This option prevent the compiler from checking these dependencies.
This is useful if you create a location with a dependence to a
module or primitive which is not immediately linked, but which will
be available where the location will migrate.
- -make_vm
This option enables you to create new runtime (as jocamlrun)
to execute bytecode programs using non standard C and bytecode
libraries, without using the -custom option. Executables for these
new runtimes will only contain their own bytecode, while finding
libraries bytecode and external primitives in the new runtime. The
name of the runtime is specified with the -o runtime
option. The compiler creates two files, runtime and runtime.cmc. runtime is the runtime executable and
runtime.cmc is used by the compiler to create programs
executing on runtime.
- -use_vm absolute-path/runtime
This option is used to create programs executing on runtime.
The associated file runtime.cmc must be available in the
compiler search path (the standard directory, the current one and
those specified with the -I option).
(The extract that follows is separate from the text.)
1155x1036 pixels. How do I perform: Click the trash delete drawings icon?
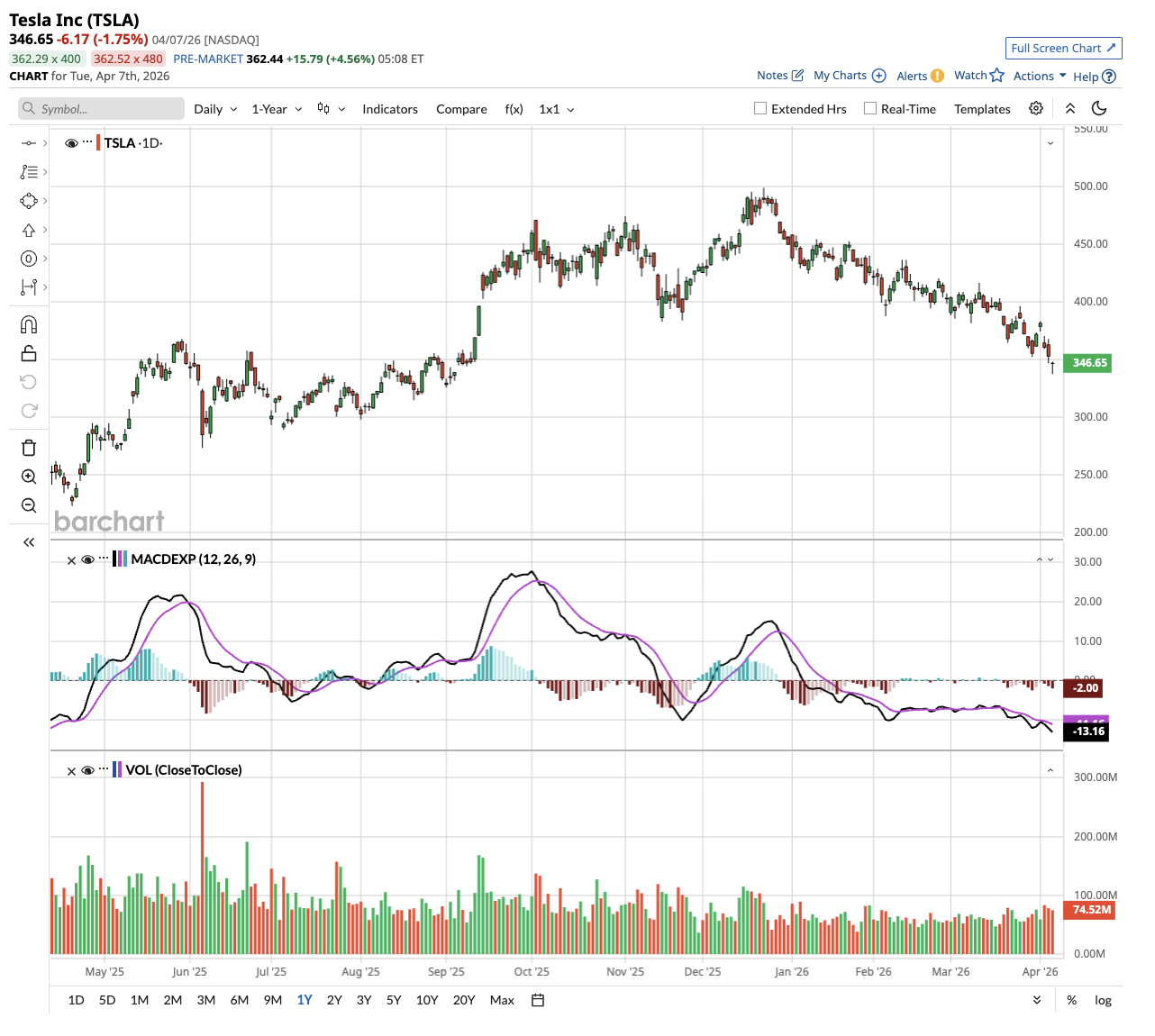point(29,448)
The created program will
always search its runtime at the absolute position fixed by the path
specified during the compilation. However, the runtime may not be at
this position during the compilation.
- -cca cclib-option
Creates a bytecode library (same as the -a option), and
specifies an argument which will be passed to the C-linker when
linking a program with this library. For example, the graphics
library is created with:
jocamlc -cca -lX11 -lgraphics -o graphics.cma
graphics.cmo
- -noautolink
This option prevents the compiler from using arguments given with
the -cca option. It is most useful when, for some reasons,
these arguments must be temporary overridden.
- -l library
Equivalent to ``library.cma''
Mixing native code and bytecode
As an experimental feature, the Jocaml system enables you to mix
native code and bytecode in a same executable. This feature is useful
since join constructs are only available using bytecode, whereas good
performances are achieved using native code (As an example, see
mandel.opt in the distribution).
In a mixed runtime, native code program is started first. At the end of the
native code, the bytecode program is executed. The bytecode may call
native functions through dedicated ``call-back'' modules. These modules
are Objective-Caml source files with a ``.mlx'' suffix, which, when
compiled with jocamlopt, generate two object files, one in
native code, with real functions, and one in bytecode, which functions
are only wrappers to the native code functions.
New options:
-
-join
Same as for jocamlc.
- -make_vm
Same as for jocamlc. However, the runtime may
also contain native code.
- -byte source
ml Compile file source.ml in bytecode instead of native code.
- -cca cclib-option
Same as for jocamlc.
- -l library
Equivalent to ``library.cmxa''
- -lbyte library
Equivalent to ``library.cma''
3.1.3 jocrun, joc, jocl and joctop
The jocaml system includes three runtimes: jocamlrun, jocrun and jogrun. jocrun is created using the -make_vm option, and contains the thread-safe standard library,
the Unix library, the bytecode thread library and the join
library. Thus, it can be used to execute most standard Join
programs. To compile programs using this runtime, you can use the
command jocamlc -use_vm jocaml-bin-directory/jocrun other-args, or use the dedicated program joc: joc other-args.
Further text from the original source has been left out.